Introduction to Latin American STS, Part One
4S going south for the first time in its history is, above all, an opportunity for members to engage with a long, rich, and fruitful tradition of Science and Technology Studies in Latin America. In this message, and following a historical account proposed by Kreimer et al.1 , I would like to offer you a short account of the beginning of this tradition, which we could arbitrarily situate in the 1960s. In order to organize this story, we could say that the beginning of STS in Latin America revolved around three actions in which academics were involved: (1) to make visible local scientists and their contexts; (2) to criticize lineal models of innovation, and (3) to recognize the limitations of mainstream social theories of science. As in other places, the origins of the field can be thought of as a continuum of individual (and institutional) interventions to transform reality, a conviction that many – in science and beyond – seem to have shared at that time.
Making visible Latin American science required academics (most of them historians) to highlight the life and work of preeminent local scientists (such as Oswaldo Cruz in Brazil and Bernardo Houssay in Argentina), focusing on their talent and vision. Others studied the institutional context and social conditions for science to develop, producing an externalist perspective that was complemented by scholars, such as José Babini in Argentina and Eli de Gortari in Mexico, who studied disciplines and gave birth to an internalist approach to science and technology. Both perspectives relied on theoretical frameworks proposed in the central countries.

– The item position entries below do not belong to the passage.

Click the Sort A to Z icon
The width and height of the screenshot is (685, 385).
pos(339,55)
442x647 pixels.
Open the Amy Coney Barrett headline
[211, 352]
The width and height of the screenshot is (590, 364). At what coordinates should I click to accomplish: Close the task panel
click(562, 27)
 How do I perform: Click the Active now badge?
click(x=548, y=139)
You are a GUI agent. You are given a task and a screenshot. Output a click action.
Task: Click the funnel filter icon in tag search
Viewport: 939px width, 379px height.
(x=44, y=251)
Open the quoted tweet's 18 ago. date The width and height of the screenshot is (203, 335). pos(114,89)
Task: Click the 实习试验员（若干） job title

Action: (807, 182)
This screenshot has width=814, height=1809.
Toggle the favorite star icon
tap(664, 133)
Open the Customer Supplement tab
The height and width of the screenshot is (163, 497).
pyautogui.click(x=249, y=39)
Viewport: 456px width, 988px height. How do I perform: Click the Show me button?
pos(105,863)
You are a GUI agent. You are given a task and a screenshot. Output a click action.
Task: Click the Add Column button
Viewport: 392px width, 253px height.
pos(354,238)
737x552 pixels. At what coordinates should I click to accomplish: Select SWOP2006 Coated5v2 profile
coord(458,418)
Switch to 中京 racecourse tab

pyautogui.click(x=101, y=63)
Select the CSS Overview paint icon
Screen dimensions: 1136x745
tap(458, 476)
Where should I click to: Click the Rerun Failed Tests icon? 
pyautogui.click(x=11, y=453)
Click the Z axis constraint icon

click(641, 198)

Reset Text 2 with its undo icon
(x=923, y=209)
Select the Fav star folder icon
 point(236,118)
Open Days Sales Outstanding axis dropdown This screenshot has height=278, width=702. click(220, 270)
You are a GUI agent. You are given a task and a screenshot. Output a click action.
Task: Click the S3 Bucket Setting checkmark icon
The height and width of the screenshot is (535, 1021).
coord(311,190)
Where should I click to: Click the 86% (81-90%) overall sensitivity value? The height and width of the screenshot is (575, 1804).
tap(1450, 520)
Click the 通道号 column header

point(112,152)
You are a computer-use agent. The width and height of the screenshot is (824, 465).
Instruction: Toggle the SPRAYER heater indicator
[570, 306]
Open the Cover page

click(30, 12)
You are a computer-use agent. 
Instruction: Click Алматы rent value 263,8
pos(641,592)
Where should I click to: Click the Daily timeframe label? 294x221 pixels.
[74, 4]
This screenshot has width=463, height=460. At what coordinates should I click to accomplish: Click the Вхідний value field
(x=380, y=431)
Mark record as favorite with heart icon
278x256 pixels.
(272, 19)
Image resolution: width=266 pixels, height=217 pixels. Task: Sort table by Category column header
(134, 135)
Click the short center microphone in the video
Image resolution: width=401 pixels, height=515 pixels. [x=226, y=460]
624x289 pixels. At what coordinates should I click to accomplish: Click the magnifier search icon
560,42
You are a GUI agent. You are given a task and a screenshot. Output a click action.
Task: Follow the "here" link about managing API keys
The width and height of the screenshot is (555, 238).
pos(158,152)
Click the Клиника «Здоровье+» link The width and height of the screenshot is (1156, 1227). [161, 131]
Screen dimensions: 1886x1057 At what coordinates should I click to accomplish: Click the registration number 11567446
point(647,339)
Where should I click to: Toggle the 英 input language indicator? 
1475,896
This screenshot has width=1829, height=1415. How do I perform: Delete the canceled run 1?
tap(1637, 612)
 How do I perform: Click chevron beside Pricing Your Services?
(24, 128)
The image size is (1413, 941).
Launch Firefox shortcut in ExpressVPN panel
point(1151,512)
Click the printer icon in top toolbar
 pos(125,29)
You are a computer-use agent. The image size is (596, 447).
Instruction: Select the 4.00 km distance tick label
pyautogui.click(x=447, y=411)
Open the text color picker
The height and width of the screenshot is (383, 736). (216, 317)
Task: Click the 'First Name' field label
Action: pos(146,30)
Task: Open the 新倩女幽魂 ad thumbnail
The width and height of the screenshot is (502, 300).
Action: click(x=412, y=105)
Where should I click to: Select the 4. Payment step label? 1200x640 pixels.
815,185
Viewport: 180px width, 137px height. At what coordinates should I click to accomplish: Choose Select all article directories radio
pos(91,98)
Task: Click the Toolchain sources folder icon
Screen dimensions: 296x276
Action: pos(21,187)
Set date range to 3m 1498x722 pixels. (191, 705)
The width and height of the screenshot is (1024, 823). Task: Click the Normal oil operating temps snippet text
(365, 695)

At the same time, some engineers and scientists engaged in criticizing the lineal model of innovation and introduced a new vocabulary to deal with the role of science and technology in the area. What is now known as Pensamiento Latinoamericano en Ciencia, Tecnología y Sociedad (PLACTS)2 – Latin American School on Science, Technology and Society – explored topics such as ‘national projects’, ‘implicit and explicit policies’, ‘technological styles’, and ‘technological packages’ among others, with which they attempted to describe how science and technology had unfolded in Latin America. Amílcar Herrera, Jorge Sábato and Oscar Vasavksy (Argentina), José Leite Lopes (Brasil), Miguel Wionczek (Mexico), Francisco Sagasti (Peru), Máximo Halty Carrere (Uruguay), and Marcel Roche (Venezuela) are only a few of the scholars of this school of thought, which was more interested in action than in academia. Because of that, many of them played key roles in the development of national systems of research in their countries.
Finally, sociological and anthropological approaches to science and technology, influenced by structural-functionalist sociology, were hardly developed in the region, perhaps due to the criticisms received by this school as conservative. In a context of unstable political conditions in which social sciences were more focused on conflict and Marxism became mainstream theory to understand social life, Edmundo Fuenzalida (Chile), Simon Schwartzman (Brazil), and Marcel Roche (Venezuela) made important contributions to STS by focusing on the development (and constraints) of national scientific communities.Between 1960 and 1980, these individual interventions did not translate necessarily into institutional design.3 Since 1980, however, the field of STS in Latin America has expanded and strengthened, but this will be part of our next messages.
- Kreimer, P. Thomas, H., Rossini, P. and Lalouf, A. (eds) Producción y uso social de conocimientos. Estudios de sociología de la ciencia y la tecnología en América Latina, Buenos Aires: Universidad Nacional de Quilmes Editorial.